それは世界恐慌が日本にも波及し、不況がさらにひどくなった時期でした。
この間の一九二八(昭3)年二月、普通選挙法による初の衆議院選挙が行われ、作家藤森成吉が労農党候補として長野県三区から立候補しましたが、柴草はその演説を聞いています。
また当時『空想から科学』なども読んでいました。
一九三〇(昭5)年六月末、柴草は河村卓の勧めで社会科学研究会に参加し、同年八月、給料強制寄付反対運動にも加わっています。
三一(昭6)年三月末、松本市・明倫堂書店で『新興教育』を購入、積極的に社会の動向に関心を寄せていましたが、その学年末、給料強制寄付反対闘争を理由に諏訪郡南部の富士見実科中学校への強制配転となりました。
以後、彼はこの年八月の新興教育講習会に参加し、十一月と翌三二年二月には新興教育研究所を訪ねており、その翌日、日本教育労働者組合長野支部結成大会に参加して書記局常任委員となり、出版責任者として書記局ニュース発行にかかわり、新興教育機関誌『信濃教育』を二号まで発行しました。
三二年の四月十五日、柴草要は矢島豊子と結婚。
同年六月五日、河村とともに教労(略称)全国代表者会議に参加しました。
しかし、翌三三年二月六日早朝、柴草要は、治安維持法違反として突然検挙されました。
以上は柴草要の活動家としての足跡ですが、彼は教師としても大変熱心な教師という評価を受けていました。
「学友林の開墾を先頭に立ってやり、肥桶をかつぐのが上手だった」など多くの思い出を生徒に残しています。
また教え子の一人五味保夫氏は、「農村問題、新しい農業経営等について非常に熱心に講義をされ、農地の基盤整備と拡張等、現在実施している農業構造改善事業が、すでにその当時先生の頭の中には構想されていたと思い、本当に驚き入ります」と述べています。

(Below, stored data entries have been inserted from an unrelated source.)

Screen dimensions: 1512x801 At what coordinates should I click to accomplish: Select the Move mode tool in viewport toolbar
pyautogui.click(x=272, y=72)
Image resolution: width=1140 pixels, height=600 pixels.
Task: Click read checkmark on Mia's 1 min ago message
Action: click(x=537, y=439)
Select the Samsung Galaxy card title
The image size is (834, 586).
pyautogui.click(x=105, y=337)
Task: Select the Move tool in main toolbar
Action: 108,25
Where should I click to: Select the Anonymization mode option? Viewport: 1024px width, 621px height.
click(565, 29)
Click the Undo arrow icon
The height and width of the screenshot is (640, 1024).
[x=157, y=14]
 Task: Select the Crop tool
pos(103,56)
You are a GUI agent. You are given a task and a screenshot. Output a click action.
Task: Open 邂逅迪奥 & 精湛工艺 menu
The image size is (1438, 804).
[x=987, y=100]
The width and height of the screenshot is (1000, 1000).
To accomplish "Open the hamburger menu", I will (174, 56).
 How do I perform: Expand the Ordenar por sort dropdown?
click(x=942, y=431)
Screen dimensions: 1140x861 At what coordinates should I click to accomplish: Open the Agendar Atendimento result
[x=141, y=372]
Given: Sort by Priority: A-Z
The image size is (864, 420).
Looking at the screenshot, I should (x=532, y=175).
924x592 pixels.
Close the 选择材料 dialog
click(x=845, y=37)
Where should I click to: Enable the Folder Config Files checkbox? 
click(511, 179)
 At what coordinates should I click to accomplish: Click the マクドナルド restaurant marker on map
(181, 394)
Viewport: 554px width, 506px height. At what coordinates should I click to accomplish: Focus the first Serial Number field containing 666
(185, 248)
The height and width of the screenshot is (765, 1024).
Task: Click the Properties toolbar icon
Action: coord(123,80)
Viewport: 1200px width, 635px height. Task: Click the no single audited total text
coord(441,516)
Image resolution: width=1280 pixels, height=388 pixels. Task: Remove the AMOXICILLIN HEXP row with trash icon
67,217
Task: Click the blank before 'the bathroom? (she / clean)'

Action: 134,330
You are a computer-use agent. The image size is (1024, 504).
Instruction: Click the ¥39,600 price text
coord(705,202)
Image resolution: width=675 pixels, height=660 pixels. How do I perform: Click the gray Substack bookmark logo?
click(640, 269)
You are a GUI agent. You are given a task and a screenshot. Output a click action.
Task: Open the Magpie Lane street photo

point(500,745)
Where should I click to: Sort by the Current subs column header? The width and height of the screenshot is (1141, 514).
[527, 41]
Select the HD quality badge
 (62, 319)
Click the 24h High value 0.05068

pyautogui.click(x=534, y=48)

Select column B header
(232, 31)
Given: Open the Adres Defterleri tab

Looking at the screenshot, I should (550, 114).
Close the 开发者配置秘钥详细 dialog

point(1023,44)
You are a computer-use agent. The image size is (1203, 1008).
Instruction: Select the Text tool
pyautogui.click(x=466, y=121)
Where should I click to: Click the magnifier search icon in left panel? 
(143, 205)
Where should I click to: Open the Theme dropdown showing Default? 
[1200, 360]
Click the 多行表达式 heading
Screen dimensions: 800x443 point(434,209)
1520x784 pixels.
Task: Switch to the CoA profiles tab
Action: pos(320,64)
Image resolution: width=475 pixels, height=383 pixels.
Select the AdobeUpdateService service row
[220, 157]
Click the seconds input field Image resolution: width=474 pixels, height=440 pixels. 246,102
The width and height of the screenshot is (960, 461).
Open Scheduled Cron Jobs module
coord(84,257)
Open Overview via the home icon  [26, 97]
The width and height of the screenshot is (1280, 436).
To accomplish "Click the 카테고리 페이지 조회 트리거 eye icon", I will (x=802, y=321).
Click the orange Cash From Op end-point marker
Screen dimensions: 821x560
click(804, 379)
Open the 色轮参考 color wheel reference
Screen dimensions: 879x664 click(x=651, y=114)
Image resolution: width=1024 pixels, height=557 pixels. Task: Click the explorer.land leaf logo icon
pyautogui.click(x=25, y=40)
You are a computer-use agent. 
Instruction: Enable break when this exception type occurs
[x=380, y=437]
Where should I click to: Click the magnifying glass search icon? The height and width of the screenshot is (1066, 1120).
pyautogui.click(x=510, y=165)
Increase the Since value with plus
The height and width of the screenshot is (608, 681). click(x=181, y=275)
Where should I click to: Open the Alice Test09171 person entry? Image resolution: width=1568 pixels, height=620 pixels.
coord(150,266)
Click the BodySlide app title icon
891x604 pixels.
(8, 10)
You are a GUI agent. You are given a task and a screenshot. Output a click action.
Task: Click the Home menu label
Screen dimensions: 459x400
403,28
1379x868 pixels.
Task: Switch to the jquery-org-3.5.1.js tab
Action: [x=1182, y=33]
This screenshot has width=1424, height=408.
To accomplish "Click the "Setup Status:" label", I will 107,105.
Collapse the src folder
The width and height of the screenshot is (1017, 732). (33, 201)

教育に熱心であり、生徒たちにも尊敬されていた柴草要を、彼が社会に目を向け、かくあらねばならないという彼の思想ゆえに、権力は国家体制維持のため、見せしめという意味もあって、その職業を奪い、人生を否定したのです。
柴草は、上諏訪警察署から長野警察署に移され、長野地方裁判所で懲役三年六ヵ月の判決を言い渡されましたが控訴。
結局二年六ヵ月の実刑判決を受けて東京小菅刑務所に移され服役。
三年余の刑を終えて、一九三六(昭11)年四月出獄しました。
北信濃新聞(飯山市)に『飯山地名考』を執筆していた蔵地巌氏によると、この年の九月、柴草に深い同情を寄せていた神奈川県庁にいた小林朴人氏の世話で、鎌倉の失業者更生訓練指導員として赴任し、一家は鎌倉に住み、三年ほどこの仕事につきました。
その後彼の能力が見込まれ、東京芝浦電気マツダ機械工養成所の教官になりますが、五年ほど過ぎた一九四四(昭19)年十一月十九日、その生涯を閉じました。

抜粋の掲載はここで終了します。